• [Série d'exercices]
(1) Dans l'histoire du petit provincial, quel nom portait la forêt où il voulait faire une session de roller agressif ?
(2) Prolongez l'histoire du petit provincial en reprenant juste après la dernière phrase donnée.

• [Texte présenté]
☆ ☆ ☆

Once upon a time mais pas O.U.T

A l’issue de notre saga qui a animé le confinement, on vous proposait de prendre la parole si l’envie vous prenait. L’appel n’est pas resté vain puisqu’un des membre du jury a souhaité nous raconter une jolie histoire.

L’histoire du petit provincial ami de Monsieur Seguin

Toute ressemblance avec des personnages existants et des faits réels serait purement fortuite

Il était une fois, il y a fort longtemps, un petit provincial qui commençait à s’ennuyer sur ses patins à roulettes. Lassé de sa mini-rampe de 1,20m et de ses trottoirs à mizous avec réception dans le gravier, il décida alors de s’offrir un peu de rêve : une session de roller agressif dans cette immense et mystérieuse forêt aux modules plus grands les uns que les autres qui se nommait alors Roller Park Avenue.

 

Notre héros vêtu de son seul et unique tee shirt Senate

 

On racontait alors qu’elle était peuplée d’êtres étranges, mais aussi de longues échardes magiques et hostiles qui guettaient la moindre faute du rider pour le transformer à vie en porc-épic. “Qu’a cela ne tienne !” se dit le jeune homme, motivé, “Je partirai au lever du soleil car la route sera longue “. Il faut dire qu’à cette époque, même acheter un billet de train était une aventure !
Arrivé à la grande ville sans trop d’encombres, il se dirigea vers la dernière étape de son long périple : la ligne C du RER. Certaines légendes parlaient de gobelins malicieux, guettant les innocents voyageurs à la gare pour les détrousser. Courageux mais pas téméraire, notre petit provincial préféra chausser ses bottes magiques à roulettes pour prendre la poudre d’escampette à l’arrivée, si le besoin se faisait sentir.

 

La première épreuve

 

Arrivé sain et sauf dans la forêt de ses rêves, sa bourse délestée de 55 pièces ( En voilà une somme ! ) et la porte enfin passée, notre brave héros, au summum de l’excitation, n’était  pourtant pas au bout de surprises. En effet, un étrange individu se présentant comme un gardien de la forêt enchantée, insista pour vérifier le contenu de sa besace. Peu habitué à de telles pratiques mais trop pressé de partir à l’aventure, notre petit provincial s’exécuta sans discuter.

☆ ☆ ☆

• [Listes fournies]

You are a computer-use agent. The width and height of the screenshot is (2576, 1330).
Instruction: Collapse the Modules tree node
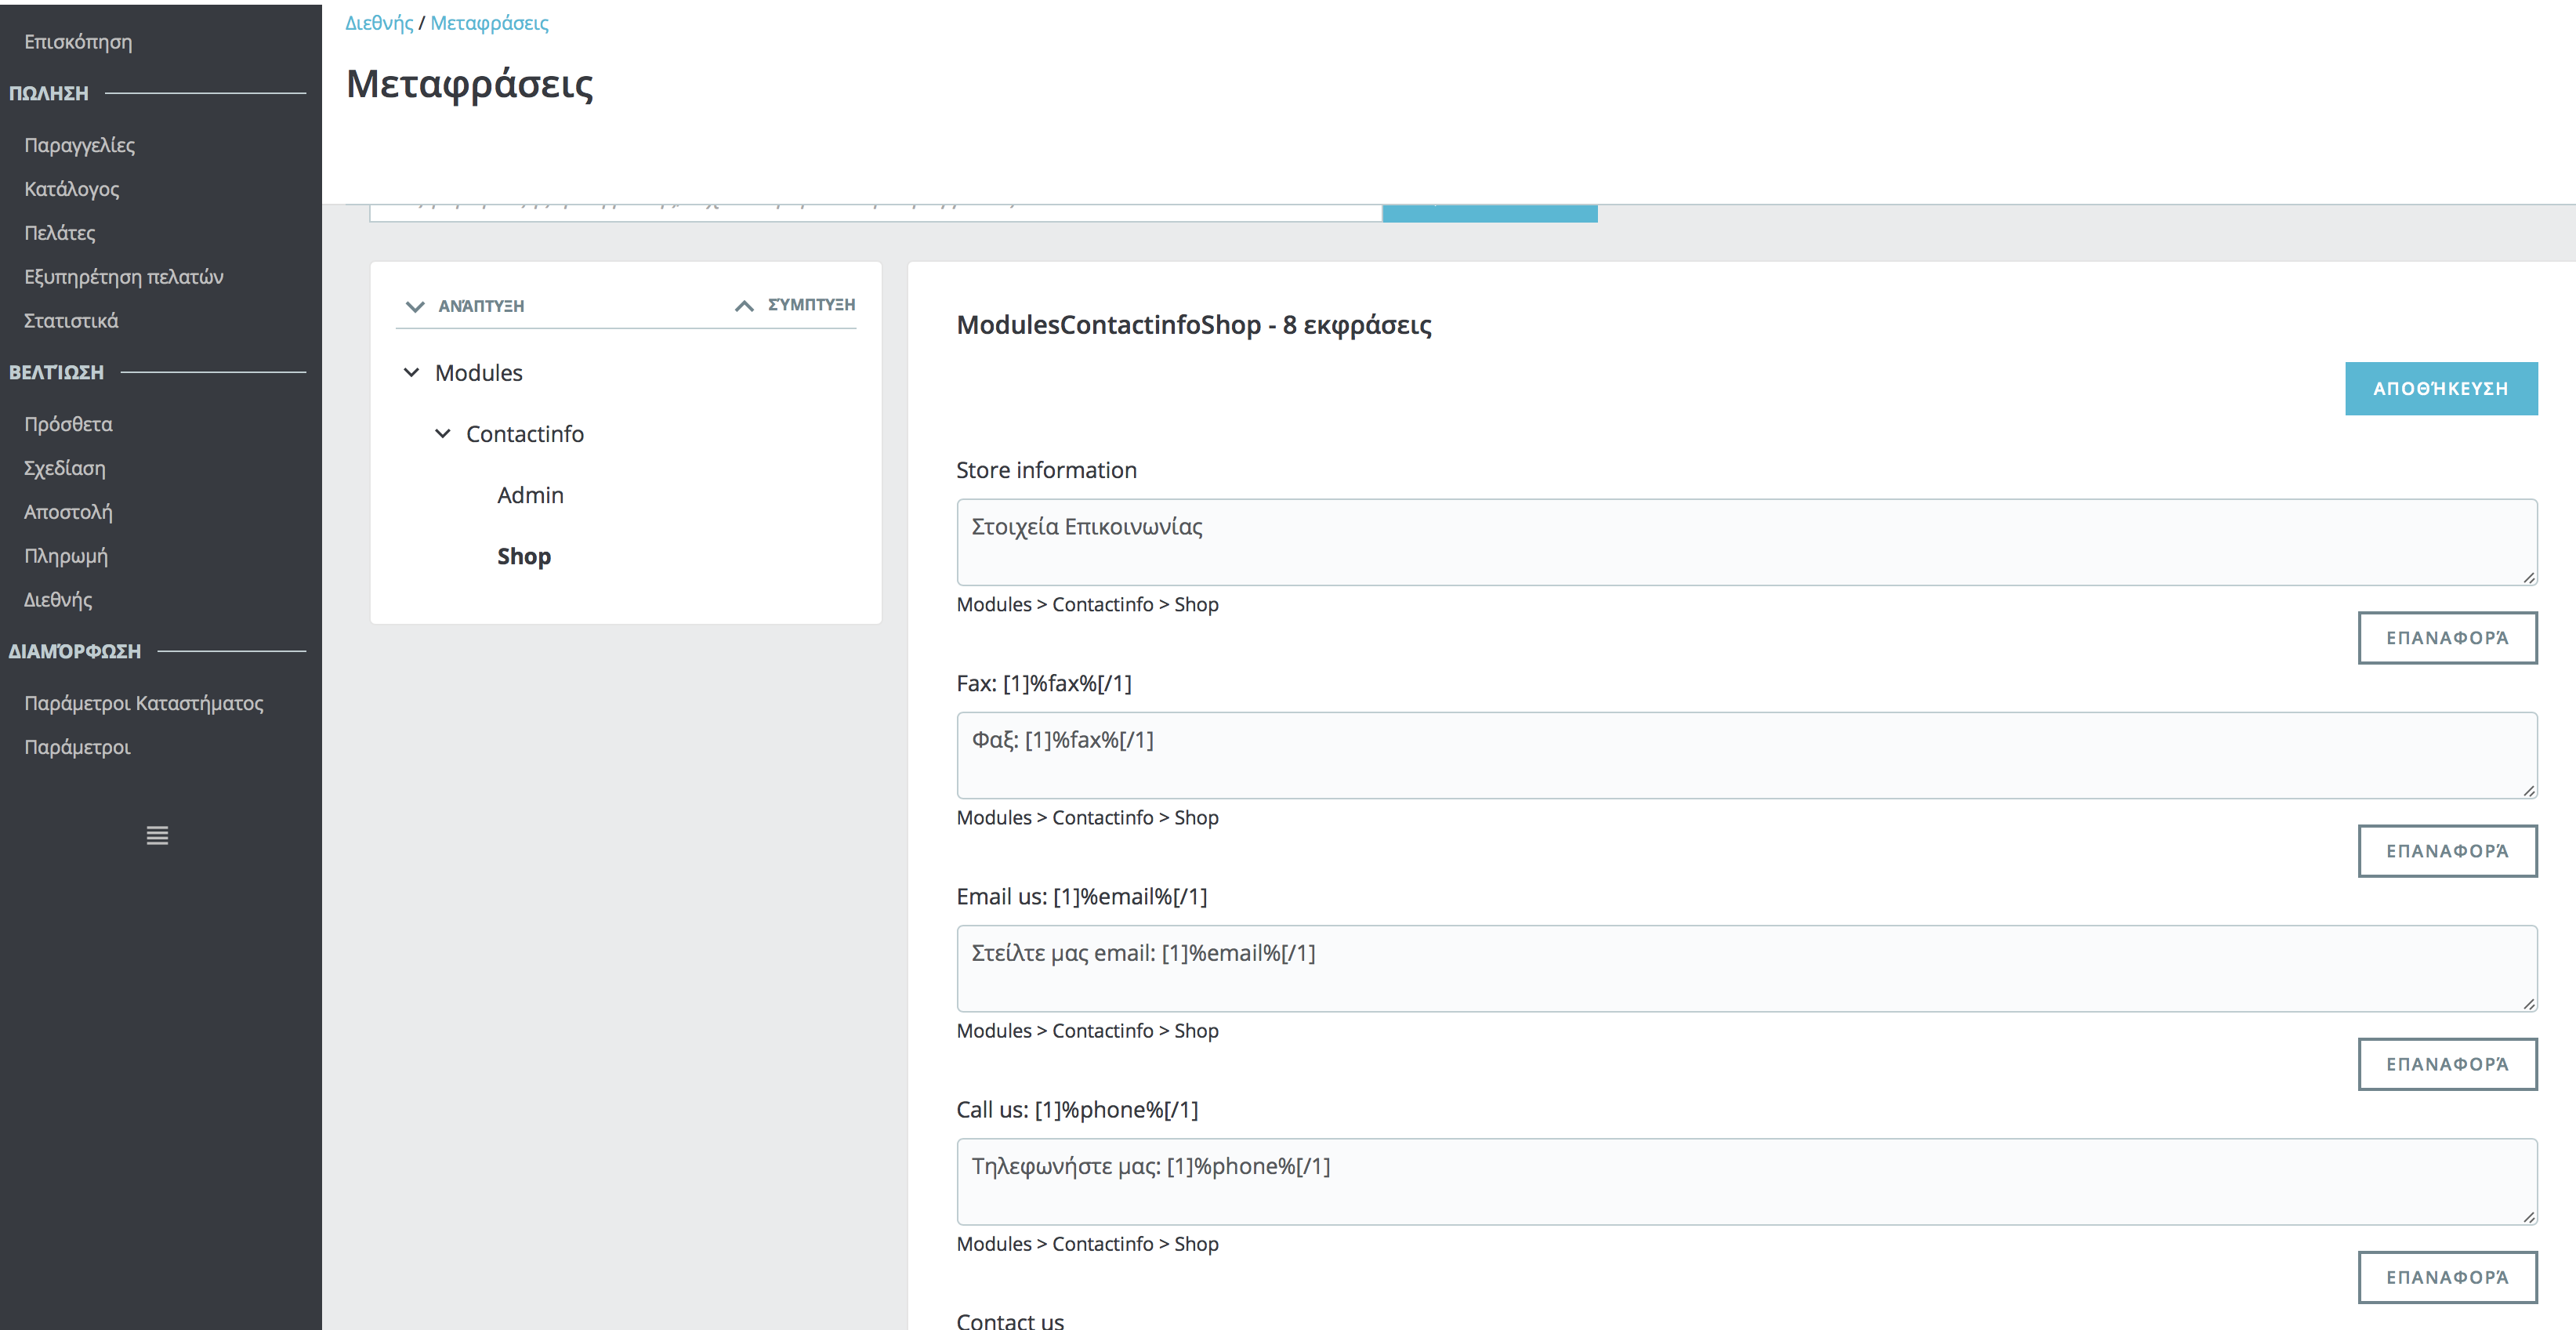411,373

☆ ☆ ☆

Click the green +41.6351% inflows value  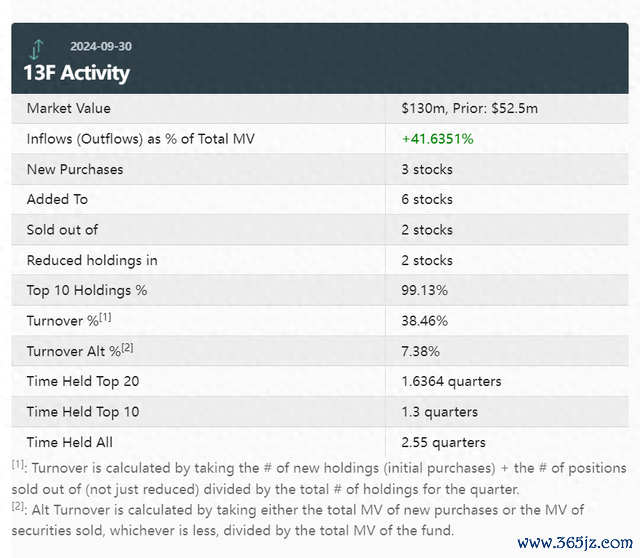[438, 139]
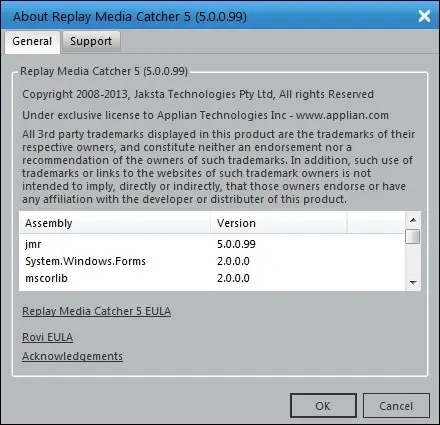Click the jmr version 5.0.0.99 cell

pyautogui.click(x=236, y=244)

☆ ☆ ☆

• [Réponses]
(1) Roller Park Avenue.

(2)
C’est du shit ça ? Non m’sieur c’est de la Wax !

 

Après seulement quelques minutes de pratique dans cet endroit merveilleux, notre héros remarqua rapidement la présence d’un étrange petit bonhomme. Haut comme trois pommes, casqué et chaussé de rollers qui devaient peser plus lourd que son propre poids, celui-ci survolait le grand skatepark à toute vitesse. Il était capable de tours incroyables et virevoltait sur lui même. Du flat spin par-ci, du 720° par là, du 900° en veux-tu, en voilà.

le petit être de la forêt RPA

 

Impressionné et surtout un peu perdu au milieu des grands obstacles, notre petit provincial préféra se rabattre sur le rail, une zone un peu plus calme et familière.C’est la que le plus incroyable se produisit. Le petit bonhomme apparu comme par enchantement à côté de lui et, désignant la barre du doigt,  lui demande ainsi: «S’il te plaît, explique moi un Top Soul ! »

Déconcerté par une telle requête, notre héros pensa d’abord à une mauvaise blague de l’espiègle petit bonhomme. Que nenni ! Celui-ci attendait bien sagement une réponse à sa question. Une vague explication plus que bancale fut alors donnée, et le jeune talent préféra sagement s’abstenir de la mettre en application. Il reparti alors vaquer à ses rotations. Et le petit provincial, heureux de son aventure, fini par retourner dans sa contrée lointaine.

 

Localisation très précise du lieu de l’enchantement

 

Les années passèrent. Petit à petit, la magie cessa d’opérer.  La forêt enchantée finit par être entièrement découpée par d’affreux monstres d’acier pour fabriquer des cagettes en 2005 (si vous aimez la violence, vous pouvez regarder ces images) laissant bon nombre de petits habitants sans abri face au rude climat de la région.  Notre petit provincial lui , en grandissant, sombra lentement dans l’alcool et tomba la tête la première dans la salade.

Le petit bonhomme à roulettes avait pour sa part terminé second de sa première compétition dans Sa forêt à sa grande déception. Il était alors désireux de prendre sa revanche. Il grandit (un peu), et il commença à écumer tout ce qui se faisait comme tournois de chevaliers dans le royaume de France et de Navarre, mais aussi dans d’autres lointaines contrées d’Europe.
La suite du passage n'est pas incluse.